Task directions: Could you retype every line of the data underneath without altering anything?

(Beginning of Provided data)

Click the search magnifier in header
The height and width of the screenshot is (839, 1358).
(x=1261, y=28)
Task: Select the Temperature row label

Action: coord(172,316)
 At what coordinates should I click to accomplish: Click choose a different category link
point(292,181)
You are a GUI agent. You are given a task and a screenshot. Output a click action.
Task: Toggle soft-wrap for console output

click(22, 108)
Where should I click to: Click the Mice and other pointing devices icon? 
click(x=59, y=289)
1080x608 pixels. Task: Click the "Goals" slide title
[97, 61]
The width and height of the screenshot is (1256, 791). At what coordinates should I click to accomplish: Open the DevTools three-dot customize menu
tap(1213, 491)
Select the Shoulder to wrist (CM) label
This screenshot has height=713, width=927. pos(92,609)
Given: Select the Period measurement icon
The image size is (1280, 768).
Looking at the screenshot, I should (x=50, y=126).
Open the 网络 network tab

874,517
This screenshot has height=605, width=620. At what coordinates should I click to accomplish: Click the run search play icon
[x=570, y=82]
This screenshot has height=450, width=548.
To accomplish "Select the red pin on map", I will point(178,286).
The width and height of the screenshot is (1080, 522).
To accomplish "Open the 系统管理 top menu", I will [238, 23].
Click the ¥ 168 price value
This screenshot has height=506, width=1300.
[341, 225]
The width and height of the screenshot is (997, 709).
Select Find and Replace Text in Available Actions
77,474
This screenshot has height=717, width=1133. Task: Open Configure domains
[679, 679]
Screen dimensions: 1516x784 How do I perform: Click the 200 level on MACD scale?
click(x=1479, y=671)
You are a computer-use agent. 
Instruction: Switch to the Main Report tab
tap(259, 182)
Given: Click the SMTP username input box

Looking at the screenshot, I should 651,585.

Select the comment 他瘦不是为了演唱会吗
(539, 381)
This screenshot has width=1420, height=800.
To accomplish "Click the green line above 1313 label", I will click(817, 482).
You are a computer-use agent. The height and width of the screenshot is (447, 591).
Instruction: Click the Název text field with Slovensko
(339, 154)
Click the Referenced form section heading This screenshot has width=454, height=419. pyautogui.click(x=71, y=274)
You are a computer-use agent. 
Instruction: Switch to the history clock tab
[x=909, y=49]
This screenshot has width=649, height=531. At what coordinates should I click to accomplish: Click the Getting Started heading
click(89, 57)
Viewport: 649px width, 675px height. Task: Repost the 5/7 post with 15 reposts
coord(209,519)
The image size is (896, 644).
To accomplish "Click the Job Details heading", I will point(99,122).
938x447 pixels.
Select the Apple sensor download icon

(End of Provided data)

Exercise solution:
Click the search magnifier in header
The height and width of the screenshot is (839, 1358).
(x=1261, y=28)
Task: Select the Temperature row label

Action: coord(172,316)
 At what coordinates should I click to accomplish: Click choose a different category link
point(292,181)
You are a GUI agent. You are given a task and a screenshot. Output a click action.
Task: Toggle soft-wrap for console output

click(22, 108)
Where should I click to: Click the Mice and other pointing devices icon? 
click(x=59, y=289)
1080x608 pixels. Task: Click the "Goals" slide title
[97, 61]
The width and height of the screenshot is (1256, 791). At what coordinates should I click to accomplish: Open the DevTools three-dot customize menu
tap(1213, 491)
Select the Shoulder to wrist (CM) label
This screenshot has height=713, width=927. pos(92,609)
Given: Select the Period measurement icon
The image size is (1280, 768).
Looking at the screenshot, I should (x=50, y=126).
Open the 网络 network tab

874,517
This screenshot has height=605, width=620. At what coordinates should I click to accomplish: Click the run search play icon
[x=570, y=82]
This screenshot has height=450, width=548.
To accomplish "Select the red pin on map", I will point(178,286).
The width and height of the screenshot is (1080, 522).
To accomplish "Open the 系统管理 top menu", I will [238, 23].
Click the ¥ 168 price value
This screenshot has height=506, width=1300.
[341, 225]
The width and height of the screenshot is (997, 709).
Select Find and Replace Text in Available Actions
77,474
This screenshot has height=717, width=1133. Task: Open Configure domains
[679, 679]
Screen dimensions: 1516x784 How do I perform: Click the 200 level on MACD scale?
click(x=1479, y=671)
You are a computer-use agent. 
Instruction: Switch to the Main Report tab
tap(259, 182)
Given: Click the SMTP username input box

Looking at the screenshot, I should 651,585.

Select the comment 他瘦不是为了演唱会吗
(539, 381)
This screenshot has width=1420, height=800.
To accomplish "Click the green line above 1313 label", I will click(817, 482).
You are a computer-use agent. The height and width of the screenshot is (447, 591).
Instruction: Click the Název text field with Slovensko
(339, 154)
Click the Referenced form section heading This screenshot has width=454, height=419. pyautogui.click(x=71, y=274)
You are a computer-use agent. 
Instruction: Switch to the history clock tab
[x=909, y=49]
This screenshot has width=649, height=531. At what coordinates should I click to accomplish: Click the Getting Started heading
click(89, 57)
Viewport: 649px width, 675px height. Task: Repost the 5/7 post with 15 reposts
coord(209,519)
The image size is (896, 644).
To accomplish "Click the Job Details heading", I will point(99,122).
938x447 pixels.
Select the Apple sensor download icon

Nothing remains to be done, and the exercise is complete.